Which is a word play because the word interface in Hebrew, it resembles the word kiss. So actually it sounds like, when are we going to kiss? In the show, the technology is represented by a video recording of my lips. In order to bring a relationship on stage, I chose to enter
technology and create a character with whom I can interact. At the beginning of the show, we have a professional relationship where she gives me instructions and I execute them. But the relationship gradually takes on an intimate and sexual nature as she asks me to touch her. By the end, we unite
to form a third entity out of the connection between the live and recorded personas. Hello Maya, do you want to touch me?
Do you want to feel me? Do you want to kiss me? Do you want to put your hand inside my hard drive, my USB output? Do you want to interface? Do
you like using digital devices to turn them on? Do you want to touch my screen?
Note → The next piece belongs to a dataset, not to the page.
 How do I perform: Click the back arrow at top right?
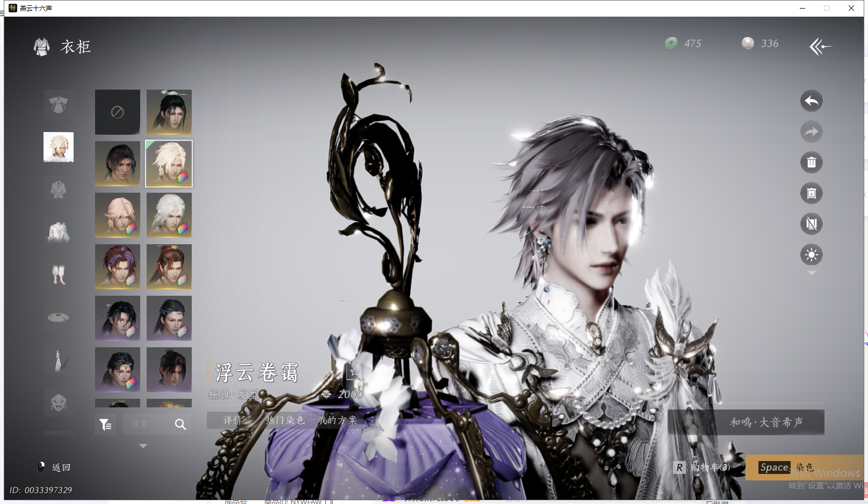[x=820, y=47]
Describe it to me. I can almost feel you. Slide me. You can choose my lips design. What color do you like? I have
a lot of display options you can choose from. Don't stand so close. You can see all my pixels. That's better. I will always be with you.
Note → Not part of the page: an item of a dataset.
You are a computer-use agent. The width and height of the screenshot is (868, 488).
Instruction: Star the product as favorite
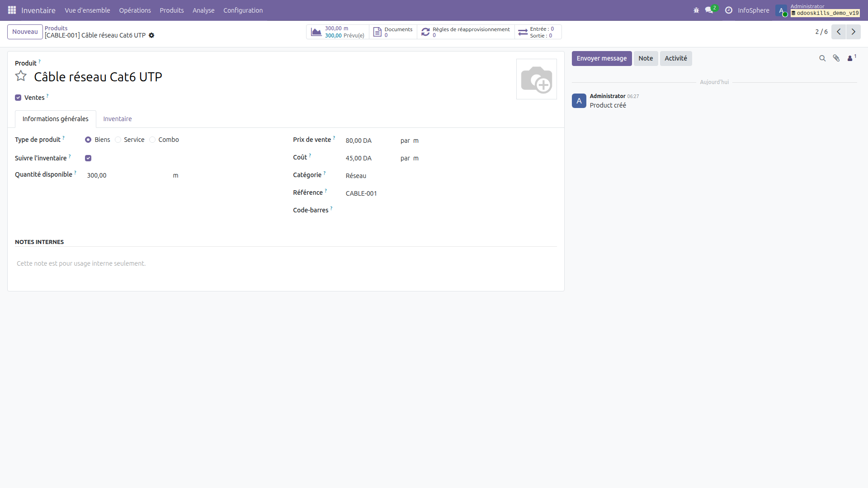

I'll never hurt you or leave you or break your heart. You can feel safe with me. You'll never be alone again.
During this show, I also tried to examine the connection between technology and the audience. The audience is using laptop computers as you saw. They're playing a computer game with a digital avatar and
interface with the technology of lips and use their smartphones. And through their participation, they become a part of the show. The audience, unlike me, have a choice of reacting to technology as they see fit. So will they connect or try to disconnect? In the middle of the show, there's a blackout. All
the screens turn off and the lips disappear. The audience doesn't know that the blackout is a part of the show and try to help me to turn the power on. We understand how dependent we are on technology, how much we need it and how helpless we are without it. When the technology is gone, the audience and I unite for the first time.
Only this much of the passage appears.